▶ _GOAL A_: Translate this sentence from the Cincinnati flood text into Spanish: "Nearly one of every eight people in the tri-state were left homeless."

▶ _SOURCE EXTRACT_:

8 Things to Know about the Cincinnati Flood 80 Years Ago. By Guest Author, Andi Saylor.

http://www.uc.edu/news/NR.aspx?id=14943

http://www.uc.edu/news/NR.aspx?id=14943

 

The worst natural disaster in the history of Cincinnati left families without homes and without basic needs such as food, water, and electricity. However, it is remembered through the way the community came together to overcome the flood and help their neighbors.

1. Funds were collected to rebuild and repair damaged homes and public structures, and volunteers teamed up to bring the city back.

2. Nearly one of every eight people in the tri-state were left homeless.

3. At least 10 gas tanks exploded and there were oil fires on the Ohio River.

▶ _GOAL B_: In the records, swap "Viewport" for "Window" throughout the stretch from the line containing "Where should I click to: Click the Storage" through the line containing "pos(835,1566)". Return only those lines, with nothing else changed.

▶ _Dataset excerpt_:
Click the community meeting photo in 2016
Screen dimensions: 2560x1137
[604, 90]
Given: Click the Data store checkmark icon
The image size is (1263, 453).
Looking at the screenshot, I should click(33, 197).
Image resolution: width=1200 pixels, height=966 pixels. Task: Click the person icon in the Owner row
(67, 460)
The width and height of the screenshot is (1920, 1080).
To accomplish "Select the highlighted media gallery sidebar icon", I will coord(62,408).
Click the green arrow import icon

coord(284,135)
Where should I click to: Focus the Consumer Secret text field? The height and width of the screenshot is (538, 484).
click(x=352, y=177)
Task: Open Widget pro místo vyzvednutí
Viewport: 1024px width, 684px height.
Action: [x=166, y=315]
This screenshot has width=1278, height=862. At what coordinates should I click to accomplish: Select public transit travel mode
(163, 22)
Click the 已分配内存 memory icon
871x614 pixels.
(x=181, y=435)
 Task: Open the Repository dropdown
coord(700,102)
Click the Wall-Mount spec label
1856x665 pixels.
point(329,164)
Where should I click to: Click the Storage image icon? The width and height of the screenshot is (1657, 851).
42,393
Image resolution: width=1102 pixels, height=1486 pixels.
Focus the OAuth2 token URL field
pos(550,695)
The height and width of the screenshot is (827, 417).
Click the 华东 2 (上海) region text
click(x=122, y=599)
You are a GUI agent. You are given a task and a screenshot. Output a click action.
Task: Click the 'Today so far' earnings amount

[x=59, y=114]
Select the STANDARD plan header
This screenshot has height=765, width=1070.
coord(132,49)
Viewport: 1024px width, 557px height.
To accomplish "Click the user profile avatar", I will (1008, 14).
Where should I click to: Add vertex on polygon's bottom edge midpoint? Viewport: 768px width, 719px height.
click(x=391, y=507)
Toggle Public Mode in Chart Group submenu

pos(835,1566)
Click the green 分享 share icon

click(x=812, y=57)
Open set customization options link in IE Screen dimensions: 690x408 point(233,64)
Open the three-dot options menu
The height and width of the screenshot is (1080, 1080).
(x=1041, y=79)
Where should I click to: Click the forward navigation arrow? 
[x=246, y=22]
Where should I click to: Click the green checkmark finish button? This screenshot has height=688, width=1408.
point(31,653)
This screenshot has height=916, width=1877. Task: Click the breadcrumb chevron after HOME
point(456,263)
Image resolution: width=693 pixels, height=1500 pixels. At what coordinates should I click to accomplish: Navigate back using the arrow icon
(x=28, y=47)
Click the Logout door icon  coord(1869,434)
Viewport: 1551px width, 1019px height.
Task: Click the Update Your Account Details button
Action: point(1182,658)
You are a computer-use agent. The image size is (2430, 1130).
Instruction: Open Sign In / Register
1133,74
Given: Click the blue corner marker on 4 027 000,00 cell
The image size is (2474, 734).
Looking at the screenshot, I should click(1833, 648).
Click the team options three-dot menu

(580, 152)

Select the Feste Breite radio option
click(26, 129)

▶ _SOLUTION A_: Casi una de cada ocho personas del área triestatal quedó sin hogar.

▶ _SOLUTION B_:
Where should I click to: Click the Storage image icon? The width and height of the screenshot is (1657, 851).
42,393
Image resolution: width=1102 pixels, height=1486 pixels.
Focus the OAuth2 token URL field
pos(550,695)
The height and width of the screenshot is (827, 417).
Click the 华东 2 (上海) region text
click(x=122, y=599)
You are a GUI agent. You are given a task and a screenshot. Output a click action.
Task: Click the 'Today so far' earnings amount

[x=59, y=114]
Select the STANDARD plan header
This screenshot has height=765, width=1070.
coord(132,49)
Window: 1024px width, 557px height.
To accomplish "Click the user profile avatar", I will (1008, 14).
Where should I click to: Add vertex on polygon's bottom edge midpoint? Window: 768px width, 719px height.
click(x=391, y=507)
Toggle Public Mode in Chart Group submenu

pos(835,1566)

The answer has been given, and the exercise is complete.